Exercise requirements: Tally up how many lines in the listing below contain the string "agent", and give only the total.

Record extracts Start Marker

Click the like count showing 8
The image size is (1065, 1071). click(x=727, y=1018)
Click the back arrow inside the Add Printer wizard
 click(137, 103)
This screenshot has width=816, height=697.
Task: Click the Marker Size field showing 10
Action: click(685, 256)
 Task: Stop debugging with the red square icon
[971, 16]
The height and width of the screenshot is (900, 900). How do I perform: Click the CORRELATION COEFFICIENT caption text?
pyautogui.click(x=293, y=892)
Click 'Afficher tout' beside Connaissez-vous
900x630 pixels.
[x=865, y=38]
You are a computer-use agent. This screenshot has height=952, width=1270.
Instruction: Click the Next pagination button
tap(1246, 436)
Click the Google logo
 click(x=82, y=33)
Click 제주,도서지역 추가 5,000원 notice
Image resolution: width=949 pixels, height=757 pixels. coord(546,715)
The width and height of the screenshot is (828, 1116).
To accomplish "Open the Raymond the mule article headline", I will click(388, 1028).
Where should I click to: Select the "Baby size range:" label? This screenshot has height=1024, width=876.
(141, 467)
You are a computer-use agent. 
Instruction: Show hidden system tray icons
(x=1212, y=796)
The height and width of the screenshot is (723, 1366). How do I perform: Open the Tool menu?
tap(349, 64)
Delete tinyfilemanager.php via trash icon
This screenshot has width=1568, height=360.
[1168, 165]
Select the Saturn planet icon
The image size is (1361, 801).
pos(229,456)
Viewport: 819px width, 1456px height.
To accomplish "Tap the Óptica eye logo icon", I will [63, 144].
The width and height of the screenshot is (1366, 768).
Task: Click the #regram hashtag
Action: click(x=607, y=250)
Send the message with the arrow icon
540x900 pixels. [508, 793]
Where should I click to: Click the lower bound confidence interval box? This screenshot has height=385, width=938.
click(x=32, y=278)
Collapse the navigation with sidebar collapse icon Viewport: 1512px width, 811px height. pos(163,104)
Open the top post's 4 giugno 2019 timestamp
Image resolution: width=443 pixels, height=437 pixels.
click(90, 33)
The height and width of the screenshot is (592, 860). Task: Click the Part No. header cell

Record extracts End Marker

Written answer: 2